Around the turn of the 21st century, diamonds lost some of their shine amid news stories about the problematic supply chain used to source the valuable minerals.
While the industry's recent slump has, like many recent industry slumps, been largely blamed on millennials, lingering concerns over the nature of diamond procurement could also bear some of the blame.
In an effort to assuage concerns regarding their own sourcing methods, Tiffany & Co. has recently announced that it has begun disclosing the provenance of its newly sourced diamonds, and by 2020, will become the first in the industry to share details of each individual diamond's "craftsmanship journey."
Tiffany's seeks to lead industry on controversial matterIn the late 1990s and early 2000s, the diamond industry became a source of controversy as scandalous details emerged about the ways in which the sourcing of many precious gemstones was helping to fund violent conflicts.

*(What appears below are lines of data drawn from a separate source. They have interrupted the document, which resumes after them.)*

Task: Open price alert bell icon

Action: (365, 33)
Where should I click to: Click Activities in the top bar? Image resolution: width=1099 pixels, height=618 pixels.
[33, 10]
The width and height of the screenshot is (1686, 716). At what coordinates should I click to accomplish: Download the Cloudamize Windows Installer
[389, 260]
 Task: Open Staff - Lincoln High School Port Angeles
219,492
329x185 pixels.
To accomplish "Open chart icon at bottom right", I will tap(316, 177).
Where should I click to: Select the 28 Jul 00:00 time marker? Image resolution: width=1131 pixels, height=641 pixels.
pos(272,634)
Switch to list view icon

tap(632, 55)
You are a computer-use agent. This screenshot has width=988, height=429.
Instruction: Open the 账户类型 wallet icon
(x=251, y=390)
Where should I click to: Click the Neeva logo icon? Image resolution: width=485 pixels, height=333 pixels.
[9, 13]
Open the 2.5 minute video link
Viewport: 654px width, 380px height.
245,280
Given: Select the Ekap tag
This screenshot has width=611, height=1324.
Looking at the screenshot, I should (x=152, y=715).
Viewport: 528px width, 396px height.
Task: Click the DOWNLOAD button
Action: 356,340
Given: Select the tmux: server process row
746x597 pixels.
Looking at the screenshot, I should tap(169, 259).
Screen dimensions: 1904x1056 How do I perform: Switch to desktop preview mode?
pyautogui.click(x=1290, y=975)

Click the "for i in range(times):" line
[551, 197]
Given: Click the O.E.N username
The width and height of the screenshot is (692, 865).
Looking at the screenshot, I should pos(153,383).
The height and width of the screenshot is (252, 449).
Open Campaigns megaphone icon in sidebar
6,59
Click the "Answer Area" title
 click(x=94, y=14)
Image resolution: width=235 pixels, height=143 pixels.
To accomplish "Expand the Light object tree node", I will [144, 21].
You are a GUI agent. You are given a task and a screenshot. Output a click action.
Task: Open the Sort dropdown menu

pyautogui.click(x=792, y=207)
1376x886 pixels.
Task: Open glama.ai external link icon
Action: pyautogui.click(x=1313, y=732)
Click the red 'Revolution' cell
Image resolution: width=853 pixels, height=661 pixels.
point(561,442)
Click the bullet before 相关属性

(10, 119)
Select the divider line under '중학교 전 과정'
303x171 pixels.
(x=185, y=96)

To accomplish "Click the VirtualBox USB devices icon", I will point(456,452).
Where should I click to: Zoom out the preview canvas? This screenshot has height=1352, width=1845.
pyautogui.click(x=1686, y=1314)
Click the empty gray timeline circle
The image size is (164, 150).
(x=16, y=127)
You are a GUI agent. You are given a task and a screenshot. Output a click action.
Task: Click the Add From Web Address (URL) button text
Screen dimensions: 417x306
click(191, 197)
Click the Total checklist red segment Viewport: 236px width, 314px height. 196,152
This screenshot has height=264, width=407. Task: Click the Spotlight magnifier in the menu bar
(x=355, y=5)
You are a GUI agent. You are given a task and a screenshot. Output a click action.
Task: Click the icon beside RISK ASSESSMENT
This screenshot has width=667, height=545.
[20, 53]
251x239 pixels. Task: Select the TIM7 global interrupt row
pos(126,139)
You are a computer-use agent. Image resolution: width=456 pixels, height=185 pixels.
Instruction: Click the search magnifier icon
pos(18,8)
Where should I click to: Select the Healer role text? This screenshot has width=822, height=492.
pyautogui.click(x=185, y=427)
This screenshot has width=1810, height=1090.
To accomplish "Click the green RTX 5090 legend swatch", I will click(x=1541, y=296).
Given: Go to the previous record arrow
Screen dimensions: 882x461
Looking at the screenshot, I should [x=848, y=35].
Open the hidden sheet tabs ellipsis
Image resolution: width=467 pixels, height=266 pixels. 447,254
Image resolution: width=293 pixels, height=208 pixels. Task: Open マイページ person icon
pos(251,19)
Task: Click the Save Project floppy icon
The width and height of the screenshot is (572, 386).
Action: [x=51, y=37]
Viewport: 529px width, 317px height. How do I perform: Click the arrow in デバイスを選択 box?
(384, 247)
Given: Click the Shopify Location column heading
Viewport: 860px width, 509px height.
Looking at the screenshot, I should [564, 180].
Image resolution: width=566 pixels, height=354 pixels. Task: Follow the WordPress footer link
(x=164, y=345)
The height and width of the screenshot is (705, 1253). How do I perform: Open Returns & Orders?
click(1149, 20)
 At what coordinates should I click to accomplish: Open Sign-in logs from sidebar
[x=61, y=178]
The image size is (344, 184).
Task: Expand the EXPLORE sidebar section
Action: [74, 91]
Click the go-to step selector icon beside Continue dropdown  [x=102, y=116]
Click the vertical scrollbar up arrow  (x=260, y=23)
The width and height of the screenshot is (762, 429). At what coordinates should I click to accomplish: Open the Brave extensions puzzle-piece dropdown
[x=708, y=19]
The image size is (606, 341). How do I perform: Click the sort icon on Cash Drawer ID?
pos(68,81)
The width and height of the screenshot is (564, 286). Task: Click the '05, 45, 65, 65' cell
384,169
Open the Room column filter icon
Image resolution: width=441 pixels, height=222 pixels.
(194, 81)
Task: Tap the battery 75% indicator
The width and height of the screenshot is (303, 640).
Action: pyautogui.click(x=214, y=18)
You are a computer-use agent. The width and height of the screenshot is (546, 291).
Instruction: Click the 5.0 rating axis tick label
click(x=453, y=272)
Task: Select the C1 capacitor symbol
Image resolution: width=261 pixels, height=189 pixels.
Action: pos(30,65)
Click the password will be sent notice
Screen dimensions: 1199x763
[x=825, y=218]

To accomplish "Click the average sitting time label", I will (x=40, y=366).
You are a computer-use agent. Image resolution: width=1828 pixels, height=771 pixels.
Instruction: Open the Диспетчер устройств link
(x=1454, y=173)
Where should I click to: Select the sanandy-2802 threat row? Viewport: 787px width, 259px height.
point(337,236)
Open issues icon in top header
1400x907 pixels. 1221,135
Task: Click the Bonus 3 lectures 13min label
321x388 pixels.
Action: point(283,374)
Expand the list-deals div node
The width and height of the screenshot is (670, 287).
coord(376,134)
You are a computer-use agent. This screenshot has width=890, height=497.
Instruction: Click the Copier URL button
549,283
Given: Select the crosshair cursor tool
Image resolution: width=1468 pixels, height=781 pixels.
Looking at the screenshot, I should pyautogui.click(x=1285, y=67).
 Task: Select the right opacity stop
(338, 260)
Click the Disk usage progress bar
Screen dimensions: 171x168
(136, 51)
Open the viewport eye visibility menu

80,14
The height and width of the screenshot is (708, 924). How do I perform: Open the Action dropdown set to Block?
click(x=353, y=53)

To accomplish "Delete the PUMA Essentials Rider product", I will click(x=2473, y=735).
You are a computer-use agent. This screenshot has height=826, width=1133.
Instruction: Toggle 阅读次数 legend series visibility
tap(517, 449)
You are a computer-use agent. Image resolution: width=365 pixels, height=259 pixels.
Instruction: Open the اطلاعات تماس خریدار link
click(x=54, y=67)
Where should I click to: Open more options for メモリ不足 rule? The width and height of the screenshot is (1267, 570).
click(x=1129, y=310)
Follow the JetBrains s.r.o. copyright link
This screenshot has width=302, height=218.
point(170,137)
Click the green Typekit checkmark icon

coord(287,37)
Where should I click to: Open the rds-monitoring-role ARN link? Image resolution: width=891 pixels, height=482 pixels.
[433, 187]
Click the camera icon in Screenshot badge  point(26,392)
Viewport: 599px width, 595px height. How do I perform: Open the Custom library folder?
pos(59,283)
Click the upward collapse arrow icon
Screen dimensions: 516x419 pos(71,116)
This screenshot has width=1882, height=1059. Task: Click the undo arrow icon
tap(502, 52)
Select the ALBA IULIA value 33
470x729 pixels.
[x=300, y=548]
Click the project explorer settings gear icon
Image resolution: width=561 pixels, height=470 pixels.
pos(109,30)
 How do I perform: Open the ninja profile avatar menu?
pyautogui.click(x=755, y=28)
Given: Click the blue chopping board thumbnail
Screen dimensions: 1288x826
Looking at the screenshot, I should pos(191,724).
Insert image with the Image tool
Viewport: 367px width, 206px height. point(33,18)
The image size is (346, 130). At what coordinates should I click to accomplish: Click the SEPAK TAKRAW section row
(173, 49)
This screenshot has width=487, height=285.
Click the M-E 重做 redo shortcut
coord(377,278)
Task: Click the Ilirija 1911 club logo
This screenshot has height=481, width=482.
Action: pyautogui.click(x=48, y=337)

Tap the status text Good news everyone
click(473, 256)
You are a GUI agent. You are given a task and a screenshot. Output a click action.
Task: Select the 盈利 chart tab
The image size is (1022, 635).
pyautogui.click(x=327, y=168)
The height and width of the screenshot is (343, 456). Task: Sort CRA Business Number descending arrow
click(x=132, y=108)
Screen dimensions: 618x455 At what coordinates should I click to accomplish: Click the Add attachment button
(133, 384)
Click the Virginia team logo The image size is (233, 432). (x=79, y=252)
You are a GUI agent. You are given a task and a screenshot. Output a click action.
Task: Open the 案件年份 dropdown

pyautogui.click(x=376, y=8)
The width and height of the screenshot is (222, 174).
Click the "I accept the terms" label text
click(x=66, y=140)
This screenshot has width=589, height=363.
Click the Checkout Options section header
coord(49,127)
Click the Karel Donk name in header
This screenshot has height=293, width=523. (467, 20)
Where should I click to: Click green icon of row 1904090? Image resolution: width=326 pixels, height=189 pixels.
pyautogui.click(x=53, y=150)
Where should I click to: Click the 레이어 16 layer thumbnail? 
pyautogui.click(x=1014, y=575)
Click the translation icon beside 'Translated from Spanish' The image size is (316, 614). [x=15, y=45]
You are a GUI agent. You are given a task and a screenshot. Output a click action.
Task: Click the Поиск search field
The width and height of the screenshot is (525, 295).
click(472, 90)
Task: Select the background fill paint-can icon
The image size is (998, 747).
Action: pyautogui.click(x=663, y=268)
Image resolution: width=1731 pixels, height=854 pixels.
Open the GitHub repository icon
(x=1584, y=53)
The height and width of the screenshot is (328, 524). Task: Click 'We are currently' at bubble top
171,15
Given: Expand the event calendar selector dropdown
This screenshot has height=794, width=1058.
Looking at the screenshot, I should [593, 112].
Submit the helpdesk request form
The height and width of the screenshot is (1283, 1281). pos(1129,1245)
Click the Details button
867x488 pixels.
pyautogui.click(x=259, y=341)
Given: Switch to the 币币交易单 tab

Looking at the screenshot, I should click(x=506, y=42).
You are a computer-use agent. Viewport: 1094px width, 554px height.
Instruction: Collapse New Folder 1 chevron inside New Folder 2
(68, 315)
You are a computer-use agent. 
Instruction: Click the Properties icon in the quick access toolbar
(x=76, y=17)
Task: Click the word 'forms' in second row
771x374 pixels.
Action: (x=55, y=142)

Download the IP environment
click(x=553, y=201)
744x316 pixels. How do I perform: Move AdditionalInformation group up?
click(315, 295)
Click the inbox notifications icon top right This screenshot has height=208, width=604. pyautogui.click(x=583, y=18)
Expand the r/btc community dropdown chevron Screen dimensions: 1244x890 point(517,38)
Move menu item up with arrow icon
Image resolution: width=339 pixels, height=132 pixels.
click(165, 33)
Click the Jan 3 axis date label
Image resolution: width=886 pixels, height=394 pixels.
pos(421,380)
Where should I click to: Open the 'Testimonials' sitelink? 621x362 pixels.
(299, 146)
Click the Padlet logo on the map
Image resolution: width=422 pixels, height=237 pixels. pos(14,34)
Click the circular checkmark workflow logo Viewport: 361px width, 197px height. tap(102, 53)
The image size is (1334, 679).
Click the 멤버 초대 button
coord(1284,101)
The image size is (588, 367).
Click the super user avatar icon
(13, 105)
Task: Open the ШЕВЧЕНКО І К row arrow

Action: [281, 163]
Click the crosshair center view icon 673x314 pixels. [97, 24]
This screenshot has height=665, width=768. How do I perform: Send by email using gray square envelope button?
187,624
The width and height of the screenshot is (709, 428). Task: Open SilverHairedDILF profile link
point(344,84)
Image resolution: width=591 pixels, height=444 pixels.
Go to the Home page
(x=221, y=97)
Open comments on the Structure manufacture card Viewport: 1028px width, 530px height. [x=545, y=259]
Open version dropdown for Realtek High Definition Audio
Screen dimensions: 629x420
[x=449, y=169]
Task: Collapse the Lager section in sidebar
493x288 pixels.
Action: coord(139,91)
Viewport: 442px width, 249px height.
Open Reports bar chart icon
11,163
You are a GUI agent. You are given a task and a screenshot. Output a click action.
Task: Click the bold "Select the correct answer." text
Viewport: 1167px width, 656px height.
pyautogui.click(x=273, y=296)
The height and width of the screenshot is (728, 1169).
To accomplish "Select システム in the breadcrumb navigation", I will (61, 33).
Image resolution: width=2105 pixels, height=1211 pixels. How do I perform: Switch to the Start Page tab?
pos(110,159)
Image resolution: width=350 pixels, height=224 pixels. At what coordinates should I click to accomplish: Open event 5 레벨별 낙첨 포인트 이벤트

Amid the revelation that diamond profits were being used to fund the Sierra Leone Civil War, which lasted from 1991 to 2002, questions were raised about the ethics of jewelry purchases. Eventually "blood diamond" entered the popular lexicon as a term meaning any diamond mined in a conflict zone and used to finance a warlord, insurgency or invading army. The phrase gained even wider recognition after serving as the title of a 2006 Leonardo DiCaprio film, which portrayed many of the atrocities committed in Sierra Leone.
In 2003, the diamond industry teamed up with the United Nations to create the Kimberley Process Certification, a process designed to reduce the flow of "rough diamonds used to finance wars against governments" around the world.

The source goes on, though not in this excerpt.